All lines in the entries below that hold "agent" make up the answer.

Dataset Block Start

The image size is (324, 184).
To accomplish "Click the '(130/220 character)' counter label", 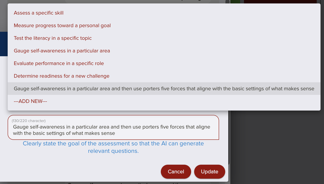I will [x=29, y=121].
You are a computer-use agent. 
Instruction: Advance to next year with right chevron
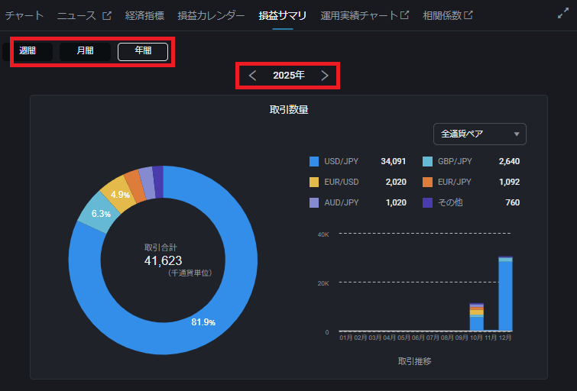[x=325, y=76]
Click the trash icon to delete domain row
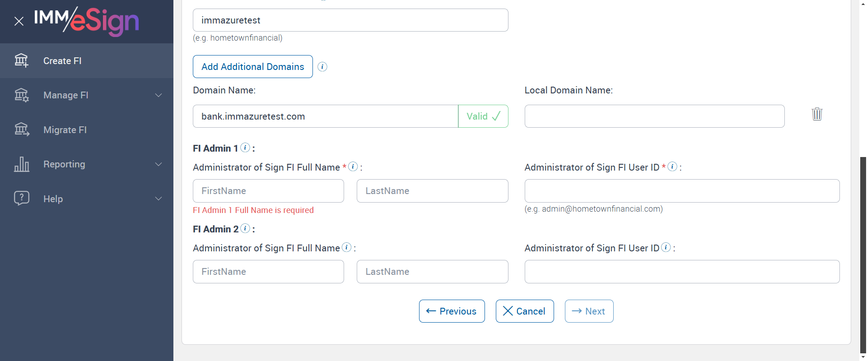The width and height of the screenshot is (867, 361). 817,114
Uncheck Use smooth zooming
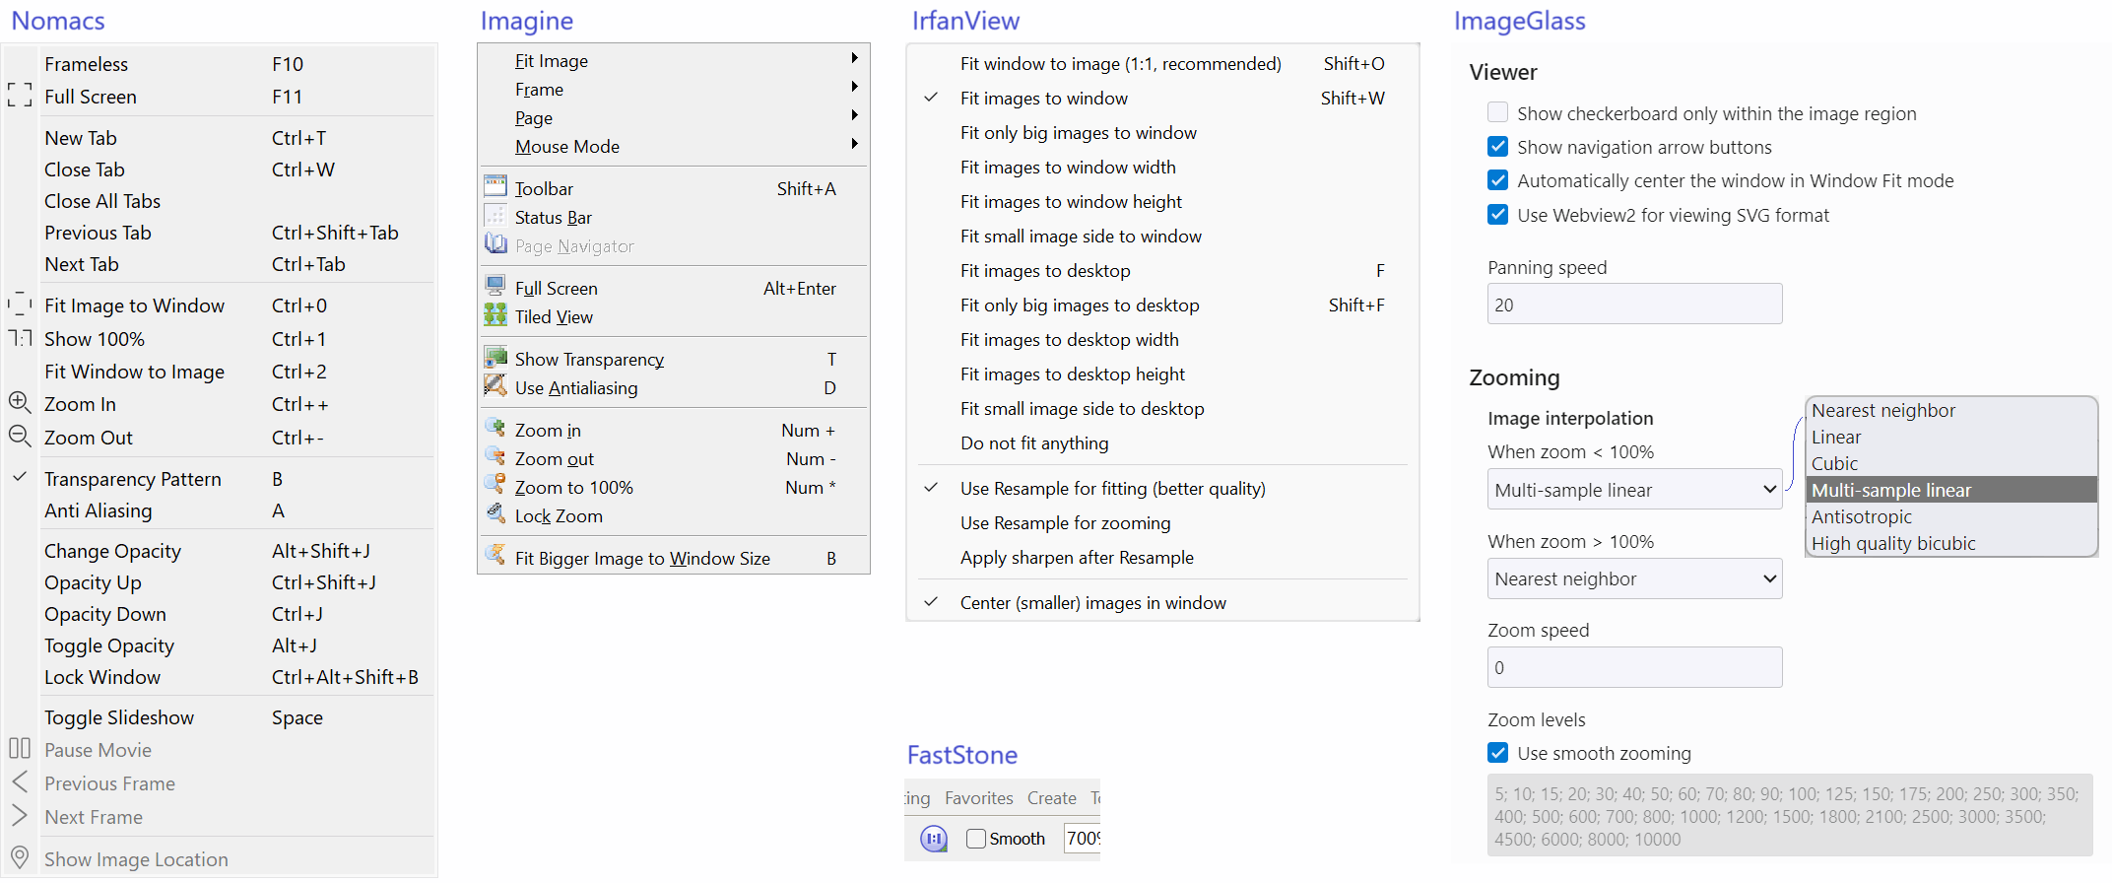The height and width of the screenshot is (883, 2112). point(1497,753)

Dataset Block End
Dataset Block Start

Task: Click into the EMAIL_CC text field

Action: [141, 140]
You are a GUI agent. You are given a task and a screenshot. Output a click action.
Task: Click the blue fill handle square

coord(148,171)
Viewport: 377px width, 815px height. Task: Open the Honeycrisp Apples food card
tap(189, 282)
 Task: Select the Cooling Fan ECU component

Dataset Block End

▶ Solution to this problem:
You are a computer-use agent. 
You are a GUI agent. You are given a task and a screenshot. Output a click action.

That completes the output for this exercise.